The Future of Digital Art
An Interview with H-Ray Heine

Sergey Teterin:
Hello H-RAY, I am writing about digital art for www.artinfo.ru. In the next number I want to touch upon the subject "How a Net-artist can sell (offset) his art". 

How can one sell net art?

H-Ray Heine:
To my mind, the answer to this question is developing as we speak. The internet already has revolutionized the way art is experienced and distributed, and it will also change the ways in which art is sold. 

What I envision is a situation where collectors purchase digital art in the form of downloads, very similar to the way in which software in general is being sold.

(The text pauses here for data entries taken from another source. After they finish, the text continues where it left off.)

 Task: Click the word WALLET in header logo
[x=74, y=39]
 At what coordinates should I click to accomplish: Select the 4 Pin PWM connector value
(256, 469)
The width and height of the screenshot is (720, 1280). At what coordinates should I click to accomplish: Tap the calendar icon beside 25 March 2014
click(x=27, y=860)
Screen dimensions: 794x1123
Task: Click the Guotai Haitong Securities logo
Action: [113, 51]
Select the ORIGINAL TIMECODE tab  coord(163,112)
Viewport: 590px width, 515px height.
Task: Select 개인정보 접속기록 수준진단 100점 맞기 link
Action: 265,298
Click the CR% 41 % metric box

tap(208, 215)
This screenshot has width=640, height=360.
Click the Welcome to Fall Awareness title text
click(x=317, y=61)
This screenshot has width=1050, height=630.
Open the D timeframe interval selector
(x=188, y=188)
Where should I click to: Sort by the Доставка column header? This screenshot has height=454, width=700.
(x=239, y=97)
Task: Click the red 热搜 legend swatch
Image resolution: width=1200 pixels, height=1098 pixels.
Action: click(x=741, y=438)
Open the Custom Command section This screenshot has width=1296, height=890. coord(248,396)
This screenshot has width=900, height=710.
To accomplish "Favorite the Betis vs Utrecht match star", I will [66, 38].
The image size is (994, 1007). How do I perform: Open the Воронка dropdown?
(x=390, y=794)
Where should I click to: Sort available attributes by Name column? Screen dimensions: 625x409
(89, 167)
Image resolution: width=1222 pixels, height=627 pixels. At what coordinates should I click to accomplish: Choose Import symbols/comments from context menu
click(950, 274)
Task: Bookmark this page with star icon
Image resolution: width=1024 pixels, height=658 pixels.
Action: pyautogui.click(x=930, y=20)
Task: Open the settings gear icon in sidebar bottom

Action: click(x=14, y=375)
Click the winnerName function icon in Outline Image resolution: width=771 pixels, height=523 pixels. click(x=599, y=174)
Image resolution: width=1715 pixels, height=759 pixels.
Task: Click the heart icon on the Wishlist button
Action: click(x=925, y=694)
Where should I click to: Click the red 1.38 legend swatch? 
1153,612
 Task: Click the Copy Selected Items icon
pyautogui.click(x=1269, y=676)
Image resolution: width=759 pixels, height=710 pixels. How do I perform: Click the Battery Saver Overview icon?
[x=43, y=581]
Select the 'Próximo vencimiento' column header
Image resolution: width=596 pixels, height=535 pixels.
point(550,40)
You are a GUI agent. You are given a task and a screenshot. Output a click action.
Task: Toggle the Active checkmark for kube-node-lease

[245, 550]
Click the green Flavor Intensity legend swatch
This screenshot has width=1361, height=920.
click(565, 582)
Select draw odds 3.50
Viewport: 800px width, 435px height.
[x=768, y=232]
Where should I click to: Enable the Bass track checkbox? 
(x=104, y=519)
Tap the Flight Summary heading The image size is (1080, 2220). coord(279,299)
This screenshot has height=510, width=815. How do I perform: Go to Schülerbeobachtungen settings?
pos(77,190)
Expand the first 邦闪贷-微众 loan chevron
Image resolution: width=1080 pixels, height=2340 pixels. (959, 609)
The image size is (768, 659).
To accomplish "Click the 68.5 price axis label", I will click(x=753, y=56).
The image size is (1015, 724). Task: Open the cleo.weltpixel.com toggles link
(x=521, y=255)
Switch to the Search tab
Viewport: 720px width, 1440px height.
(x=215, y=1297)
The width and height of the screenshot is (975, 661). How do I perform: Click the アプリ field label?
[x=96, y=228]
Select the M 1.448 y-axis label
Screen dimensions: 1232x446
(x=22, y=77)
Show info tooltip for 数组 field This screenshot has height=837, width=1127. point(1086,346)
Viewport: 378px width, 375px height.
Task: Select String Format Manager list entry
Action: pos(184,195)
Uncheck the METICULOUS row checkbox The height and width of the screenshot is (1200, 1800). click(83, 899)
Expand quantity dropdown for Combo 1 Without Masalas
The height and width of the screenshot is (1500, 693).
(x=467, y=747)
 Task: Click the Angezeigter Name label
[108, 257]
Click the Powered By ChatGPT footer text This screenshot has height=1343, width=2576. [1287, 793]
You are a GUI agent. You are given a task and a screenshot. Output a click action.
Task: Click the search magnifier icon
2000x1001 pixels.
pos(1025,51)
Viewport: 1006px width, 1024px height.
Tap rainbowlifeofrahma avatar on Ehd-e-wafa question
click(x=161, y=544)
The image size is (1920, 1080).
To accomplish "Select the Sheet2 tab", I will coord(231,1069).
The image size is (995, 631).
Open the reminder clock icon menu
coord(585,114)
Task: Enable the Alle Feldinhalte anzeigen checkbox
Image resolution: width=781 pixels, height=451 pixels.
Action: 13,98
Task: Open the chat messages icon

It is not difficult to develop of system of editions in which, for example, only 100 copies of an interactive work are available for purchase. Each download would have its own encrypted serial number, etc. 

For those art collectors who insist on something more tangible, CD-Roms and DVD will provide an alternative medium. 

Sergey Teterin:
What can be considered the original and, for example, how it can be "passed to a private collection"? 

H-Ray Heine:
The concept of an "original" is difficult to apply in digital media. One of the essential characteristics of digital media is its (virtually) infinite capacity of loss-free duplication. 

Further, through the new feature of interactivity, a single work can also have an infinite number of manifestations, since the output of the work is determined by a combination of random funtions and user interactions, making it impossible to predict what the work will look like each time it is activated. 

One of my recent digital works - Thought Generator - combines words to create simple sentences, commands, or haiku poems, using random functions to select words and phrases from a set of word categories that each contain between 7 - 20 words, and the output is somewhat unpredictable and different for each observer who interacts with the work. 

In other words, there is no "original" output of the work, since this varies each time the code is called, but there is, of course, the original code or software. 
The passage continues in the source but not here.